Task requirements:
Print out the data exactly, keeping every image out of it.

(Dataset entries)
----------------------------------------
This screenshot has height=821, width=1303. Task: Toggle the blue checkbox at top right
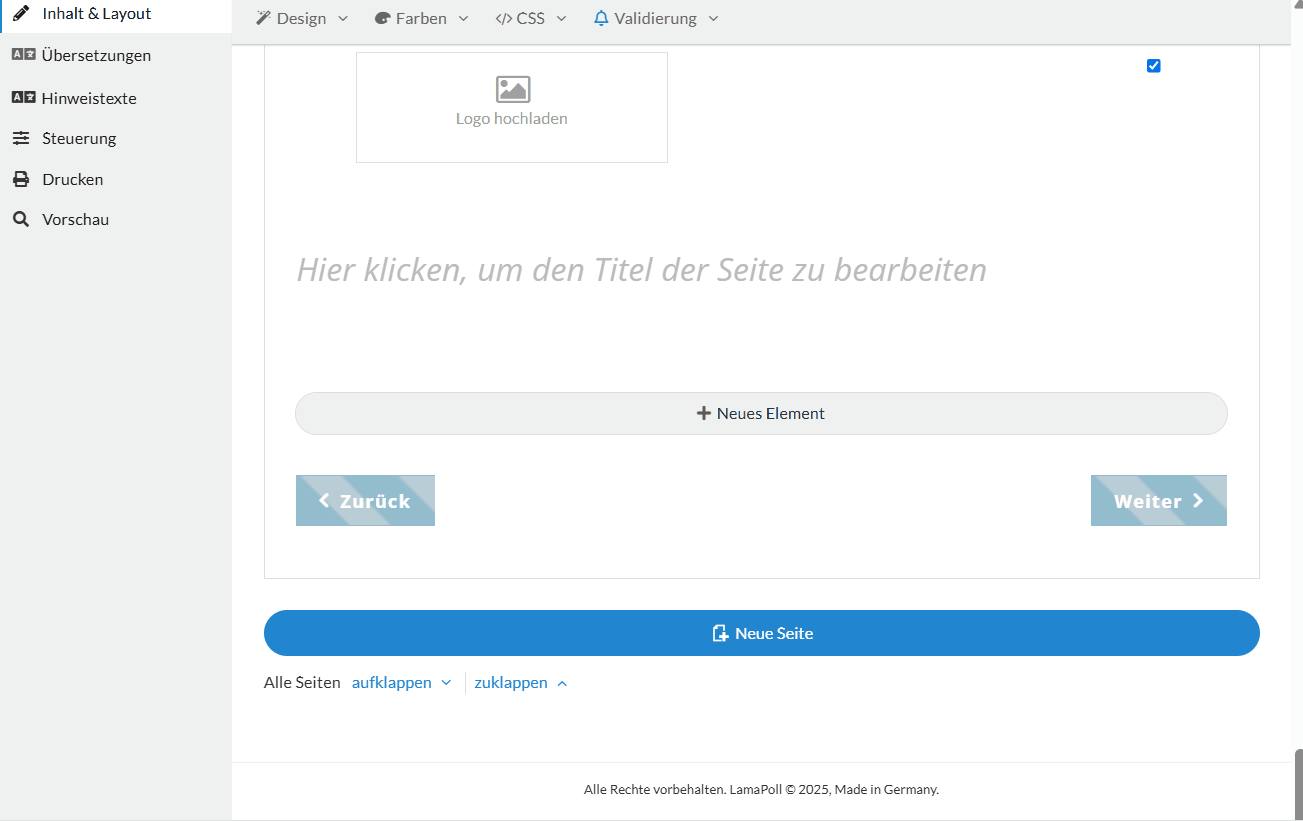(x=1153, y=66)
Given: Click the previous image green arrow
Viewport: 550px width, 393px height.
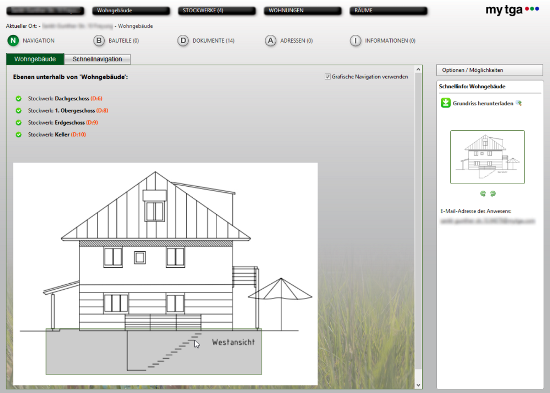Looking at the screenshot, I should pos(483,194).
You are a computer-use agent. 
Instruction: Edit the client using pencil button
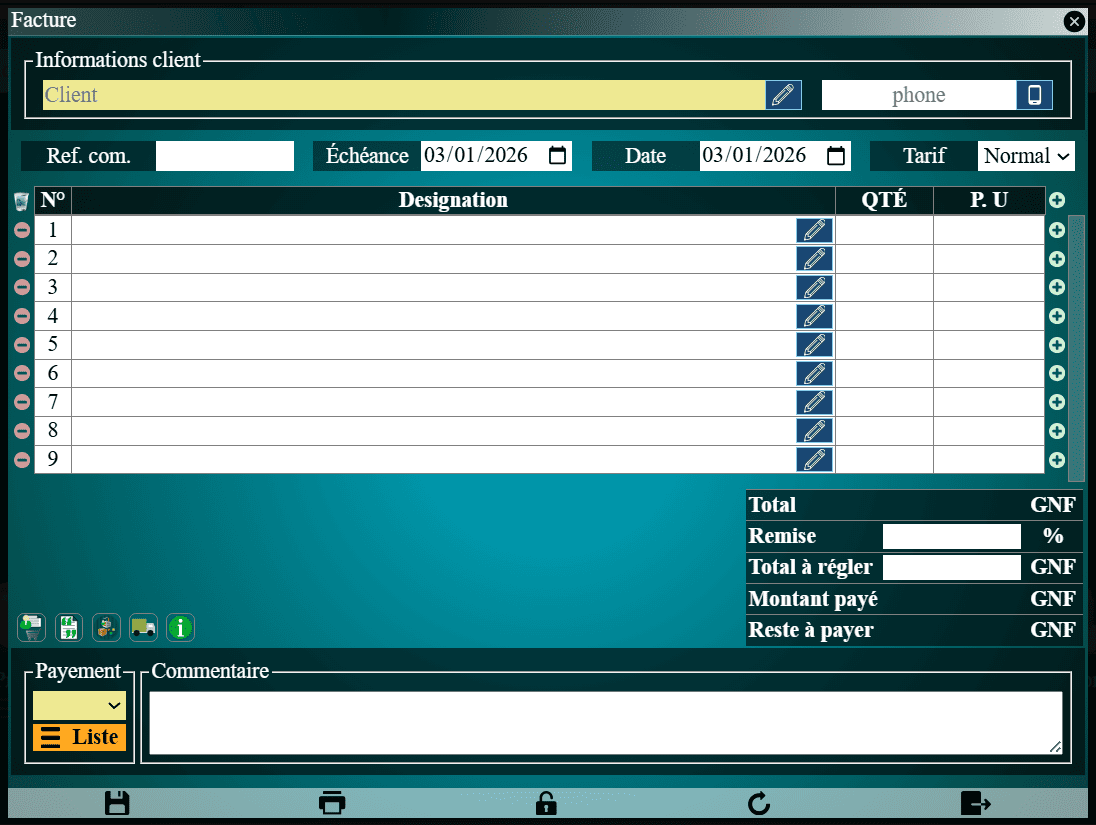(x=784, y=95)
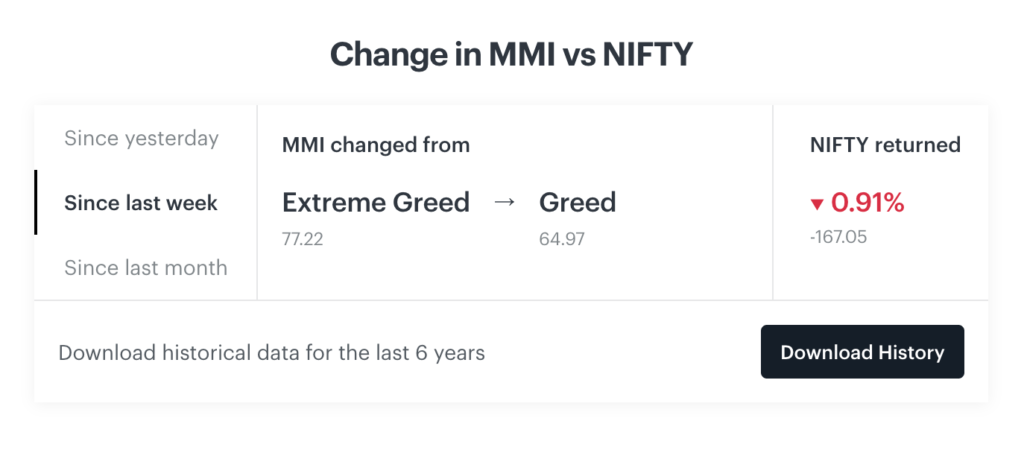Click the Download historical data description text

pos(271,352)
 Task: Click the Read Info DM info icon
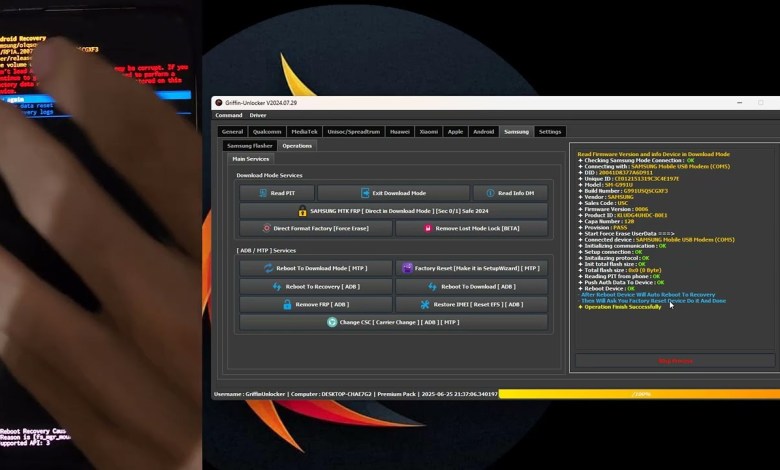click(490, 193)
----------------------------------------
Problem solution:
This screenshot has height=821, width=1303. Task: Toggle the blue checkbox at top right
(x=1153, y=66)
Given: Click the previous image green arrow
Viewport: 550px width, 393px height.
Looking at the screenshot, I should pos(483,194).
You are a computer-use agent. 
Instruction: Edit the client using pencil button
(x=784, y=95)
Click the Download historical data description text

pos(271,352)
 Task: Click the Read Info DM info icon
click(490, 193)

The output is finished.